1. Schneider H, Lam L, Lokuge A, Krum H, Naughton MT, Smit PDV, Bystrzycki A, Eccleston D, Federman J, Flannery G, Cameron P. B-Type Natriuretic Peptide Testing, Clinical Outcomes, and Health Services Use in Emergency Department Patients With Dyspnea A Randomized Trial. Ann Intern Med. 2009;150:365-371.

2. Maisel AS, Krishnaswamy P, Nowak RM, McCord J, Hollander JE, Duc P, et al; Breathing Not Properly Multinational Study Investigators. Rapid measurement of B-type natriuretic peptide in the emergency diagnosis of heart failure. N Engl J Med. 2002;347:161-7.

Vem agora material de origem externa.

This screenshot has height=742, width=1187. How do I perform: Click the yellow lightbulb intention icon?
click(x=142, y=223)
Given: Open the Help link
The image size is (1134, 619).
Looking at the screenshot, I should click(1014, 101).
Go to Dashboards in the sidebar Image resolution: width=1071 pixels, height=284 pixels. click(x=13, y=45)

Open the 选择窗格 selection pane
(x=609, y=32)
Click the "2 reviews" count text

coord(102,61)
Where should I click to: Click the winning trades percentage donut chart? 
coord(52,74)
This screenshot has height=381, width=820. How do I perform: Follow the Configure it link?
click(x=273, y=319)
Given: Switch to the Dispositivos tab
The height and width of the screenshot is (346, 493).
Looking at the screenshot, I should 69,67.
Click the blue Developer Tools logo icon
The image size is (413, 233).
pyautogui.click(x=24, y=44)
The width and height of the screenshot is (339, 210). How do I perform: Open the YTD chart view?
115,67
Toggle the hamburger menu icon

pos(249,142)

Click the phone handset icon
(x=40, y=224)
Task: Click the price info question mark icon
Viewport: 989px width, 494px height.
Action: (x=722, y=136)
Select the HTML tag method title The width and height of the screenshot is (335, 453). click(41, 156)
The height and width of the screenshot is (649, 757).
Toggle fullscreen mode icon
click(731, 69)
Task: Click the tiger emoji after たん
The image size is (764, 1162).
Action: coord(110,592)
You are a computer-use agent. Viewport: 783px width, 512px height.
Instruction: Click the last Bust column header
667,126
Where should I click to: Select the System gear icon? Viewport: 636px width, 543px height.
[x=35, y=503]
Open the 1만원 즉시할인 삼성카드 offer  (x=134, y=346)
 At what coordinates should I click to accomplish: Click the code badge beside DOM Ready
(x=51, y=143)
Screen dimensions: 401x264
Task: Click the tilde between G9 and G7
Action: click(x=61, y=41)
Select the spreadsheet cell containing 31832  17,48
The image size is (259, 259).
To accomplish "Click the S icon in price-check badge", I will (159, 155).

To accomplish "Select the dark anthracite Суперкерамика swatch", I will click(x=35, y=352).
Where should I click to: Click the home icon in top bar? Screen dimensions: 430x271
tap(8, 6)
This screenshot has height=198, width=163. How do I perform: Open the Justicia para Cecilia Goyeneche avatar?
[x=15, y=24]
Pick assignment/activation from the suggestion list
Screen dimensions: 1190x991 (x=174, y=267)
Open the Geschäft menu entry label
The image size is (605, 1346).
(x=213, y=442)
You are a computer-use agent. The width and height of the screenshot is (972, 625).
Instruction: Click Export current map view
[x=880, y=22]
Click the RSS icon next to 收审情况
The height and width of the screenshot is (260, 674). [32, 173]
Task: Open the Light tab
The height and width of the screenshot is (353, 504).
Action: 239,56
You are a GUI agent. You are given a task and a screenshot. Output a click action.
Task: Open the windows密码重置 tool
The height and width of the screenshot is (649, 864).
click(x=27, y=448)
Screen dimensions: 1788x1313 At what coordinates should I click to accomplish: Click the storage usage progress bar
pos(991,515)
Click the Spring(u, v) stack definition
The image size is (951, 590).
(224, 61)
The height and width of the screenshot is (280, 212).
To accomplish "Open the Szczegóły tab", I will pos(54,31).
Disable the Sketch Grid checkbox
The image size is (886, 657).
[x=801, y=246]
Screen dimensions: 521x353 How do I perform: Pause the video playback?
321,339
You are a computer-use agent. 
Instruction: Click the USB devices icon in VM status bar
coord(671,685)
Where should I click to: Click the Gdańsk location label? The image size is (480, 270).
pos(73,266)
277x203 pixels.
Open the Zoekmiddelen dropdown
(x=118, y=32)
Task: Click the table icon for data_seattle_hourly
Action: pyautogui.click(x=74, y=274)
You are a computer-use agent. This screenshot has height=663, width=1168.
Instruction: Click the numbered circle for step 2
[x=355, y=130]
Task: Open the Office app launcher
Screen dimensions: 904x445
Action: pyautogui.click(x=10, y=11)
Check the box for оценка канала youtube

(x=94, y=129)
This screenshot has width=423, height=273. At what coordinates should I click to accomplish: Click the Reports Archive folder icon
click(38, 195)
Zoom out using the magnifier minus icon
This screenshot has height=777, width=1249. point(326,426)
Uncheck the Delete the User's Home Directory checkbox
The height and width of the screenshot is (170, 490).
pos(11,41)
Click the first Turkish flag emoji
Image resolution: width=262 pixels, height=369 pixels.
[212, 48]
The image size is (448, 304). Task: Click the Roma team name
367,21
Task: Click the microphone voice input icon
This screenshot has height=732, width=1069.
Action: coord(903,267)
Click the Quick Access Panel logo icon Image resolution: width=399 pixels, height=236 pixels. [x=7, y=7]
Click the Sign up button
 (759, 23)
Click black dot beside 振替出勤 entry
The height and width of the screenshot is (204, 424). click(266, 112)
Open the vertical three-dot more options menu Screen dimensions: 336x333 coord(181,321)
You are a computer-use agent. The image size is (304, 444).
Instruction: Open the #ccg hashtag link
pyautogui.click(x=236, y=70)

3.McCullough PA, Nowak RM, McCord J, Hollander JE, Herrmann HC, Steg PG, et al. B-type natriuretic peptide and clinical judgment in emergency diagnosis of heart failure: analysis from Breathing Not Properly (BNP) Multinational Study. Circulation. 2002;106:416-22.

4. Morrison LK, Harrison A, Krishnaswamy P, Kazanegra R, Clopton P, Maisel A. Utility of a rapid B-natriuretic peptide assay in differentiating congestive heart failure from lung disease in patients presenting with dyspnea. J Am Coll Cardiol. 2002;39:202-9.

5. Davis M, Espiner E, Richards G, Billings J, Town I, Neill A, et al. Plasma brain natriuretic peptide in assessment of acute dyspnoea. Lancet. 1994;343:440-4.

6. Mueller C, Scholer A, Laule-Kilian K, Martina B, Schindler C, Buser P, et al. Use of B-type natriuretic peptide in the evaluation and management of acute dyspnea. N Engl J Med. 2004;350:647-54.